Alain Madelin reprend du service. Après avoir quitté ses électeurs bretons avant que ceux-ci ne le quittent, après avoir fait du fric, il entend retrouver « le débat politique et intellectuel ».
Grande mobilisation chez les libéraux : Alain Madelin, 73 ans, quitte le fonds d’investissement (Latour Capital) qu’il avait créé après avoir arrêté la politique en 2007. Il va « retrouver, non sans une certaine gourmandise, le débat politique et intellectuel à un moment où la démocratie libérale elle-même est menacée et contestée » (Le Figaro, mardi 12 novembre 2019). Les choses sont claires : « Moi, je suis un libéral complet : économique, c’est vrai, mais aussi philosophique et sociétal » (Journal du dimanche, 20 octobre 2019). Pas d’inquiétude pour Madelin : pour financer son laboratoire d’idées – think tank pour les élites –, il pourra compter sur ses copains du Grand Capital ; l’argent ne fera pas défaut.

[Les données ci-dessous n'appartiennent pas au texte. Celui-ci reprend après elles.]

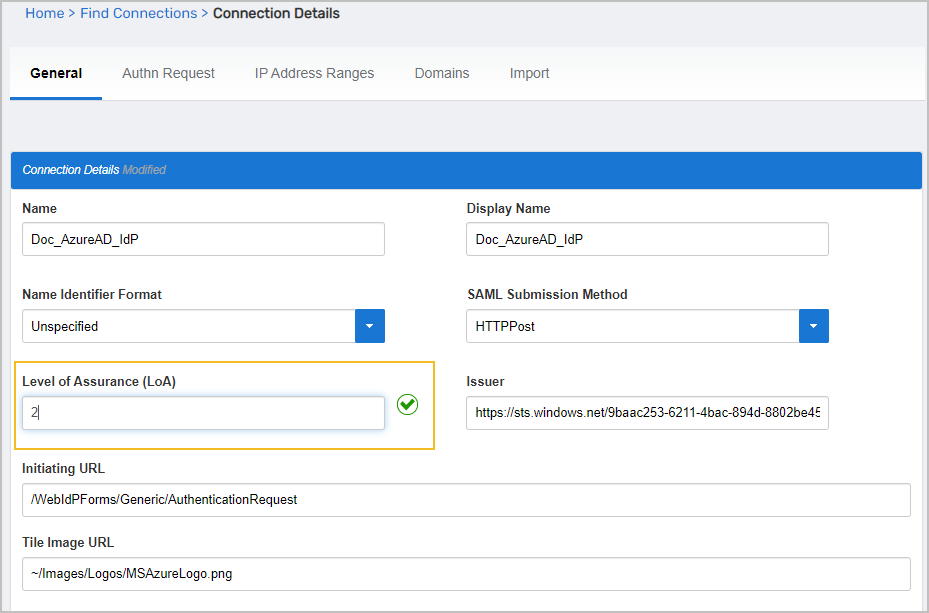929x613 pixels.
Task: Click the Level of Assurance input field
Action: point(203,413)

Peu présent dans sa circonscription
Ses anciens électeurs de Redon seront heureux (?) de le voir réapparaître dans les médias. Madelin fut leur député de 1978 à 2007 – parachuté par les giscardiens, il hérite d’une circonscription en or où, à l’époque, on votait à 80 % à droite. En réalité, ce n’est pas certain qu’ils aient conservé un bon souvenir du personnage : méprisant avec le populo, imbuvable avec ses partisans, rarement présent dans la circonscription, indisponible pour ses électeurs. À tel point que, s’il s’était représenté en 2007, il aurait été battu. Mais Madelin est un « pro », il sait lire les sondages ; il est donc parti à temps. « De toute façon, la Bretagne ne l’intéressait plus, comme beaucoup d’autres choses : « Le plaisir que j’ai à figurer sur une photo pour l’inauguration d’une piscine n’est rien au regard de ma liberté, des voyages… » Le voilà donc libre et « heureux « , dit-il de sa nouvelle activité dans les fonds de placement et les investissements financiers. Libre de gagner de l’argent. » (Le Monde, 24 novembre 2006).
Réélu à l’arraché en 2002
Si le journaliste du quotidien dit « de référence » avait creusé la question, il aurait examiné les résultats des législatives de 2002 – la dernière fois que Madelin fut candidat et réélu. « Redon, Alain Madelin à l’arraché », titrait Ouest-France ; le journaliste, Philippe Boissonnat, expliquait ensuite : « Scrutin en forme d’avertissement dimanche soir pour Alain Madelin (UMP) réélu pour la 8ème fois dans la 4ème circonscription, mais avec seulement 725 voix d’avance sur sa concurrente, Monique Pussat-Marsac (PS) » (Ouest-France, Ille-et-Vilaine, lundi 17 juin 2002). « Alain » avait eu chaud, sauvé par les électeurs des petites communes – minoritaires dans la ville de Redon – et par la mauvaise image de la candidate socialiste. Mais il démontra à nouveau qu’il demeurait un champion en matière de communication politique ; son journal électoral faisait figure de modèle du genre (talent et savoir-faire). Mais le bonhomme était devenu impopulaire à force de se moquer de ses électeurs, des ruraux à qui il devait sa carrière.
Avec sa nouvelle activité, Alain Madelin va devoir « ferrailler ». Car « le problème de fond reste le même. Nous vivons une transition, celle de la civilisation industrielle liée aux États-nations vers la civilisation mondiale de la connaissance numérisée. C’est une transition longue et difficile, pleine de bouleversements » (Le Figaro, mardi 12 novembre 2019). Rien à voir avec la ruralité, encore moins avec les préoccupations des habitants de La Chapelle-de-Brain (au nord de Redon), la commune où il possède un manoir.